• _The task_
Write out word for word the lines from the one holding "This screenshot has height=781, width=863." through the end of the data, and only those lines. Pictures stay out.
Data excerpts Start Marker
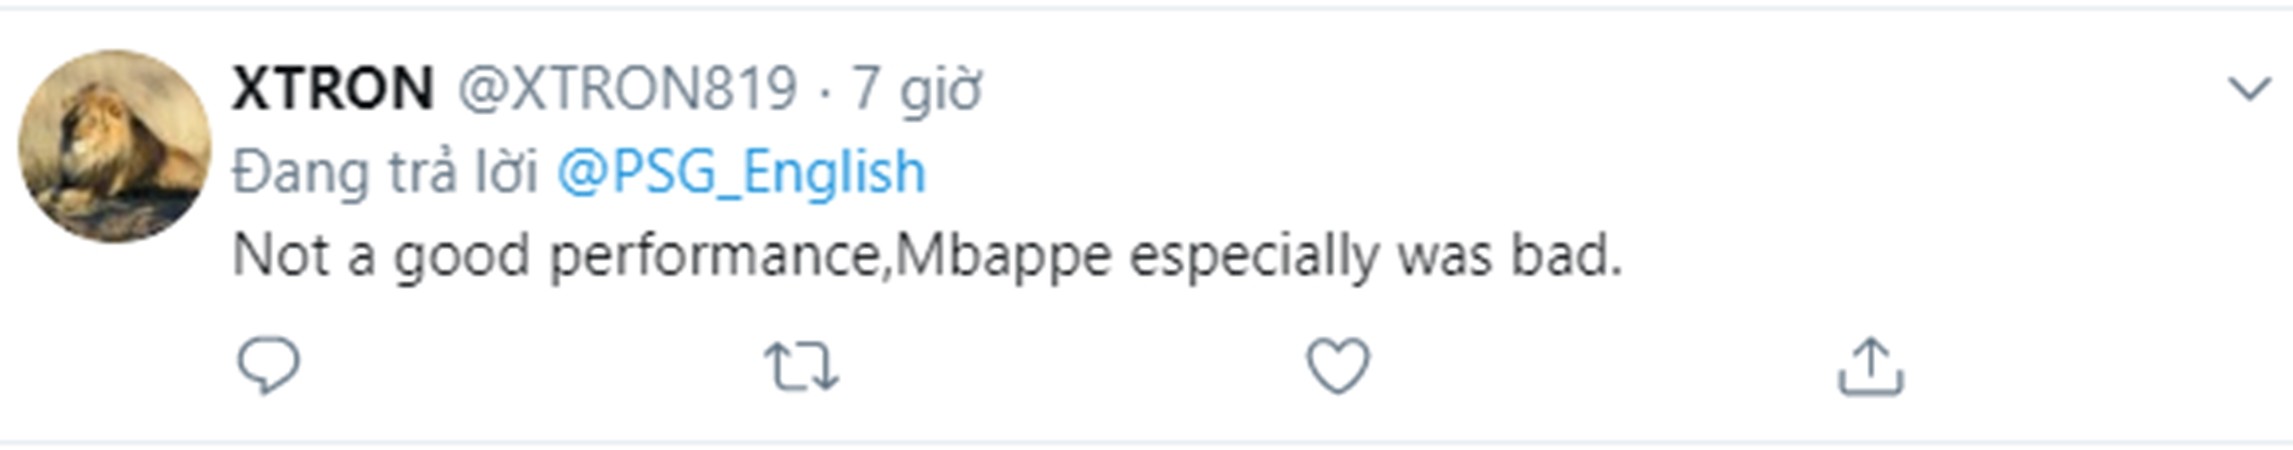Reply to XTRON's tweet
Image resolution: width=2293 pixels, height=450 pixels.
[x=268, y=366]
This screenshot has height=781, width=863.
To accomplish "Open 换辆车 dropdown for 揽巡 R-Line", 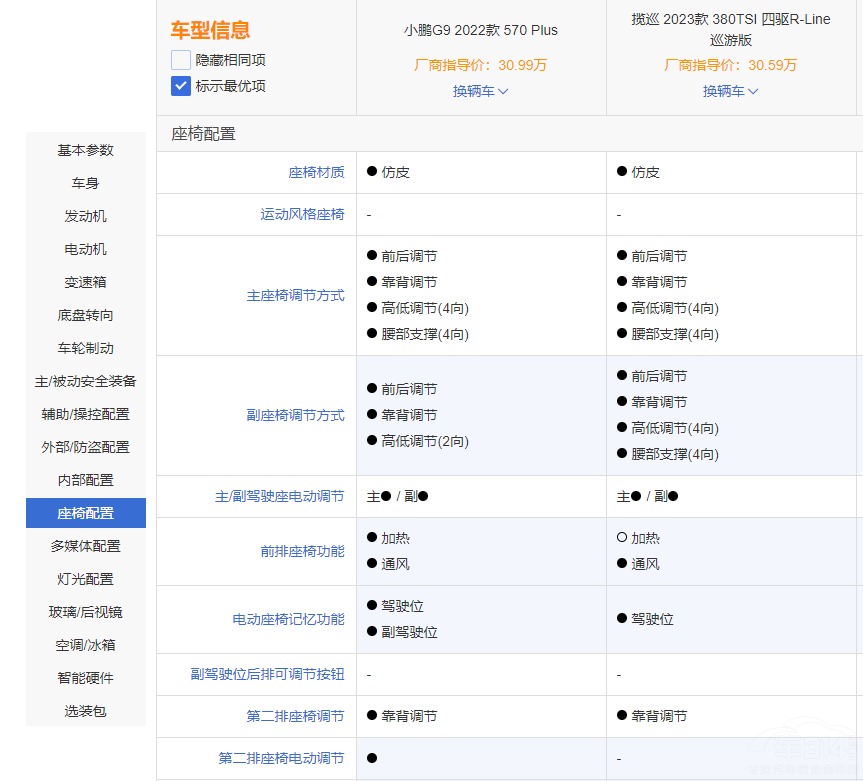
Data excerpts End Marker
• _Task output_
This screenshot has height=781, width=863.
To accomplish "Open 换辆车 dropdown for 揽巡 R-Line", 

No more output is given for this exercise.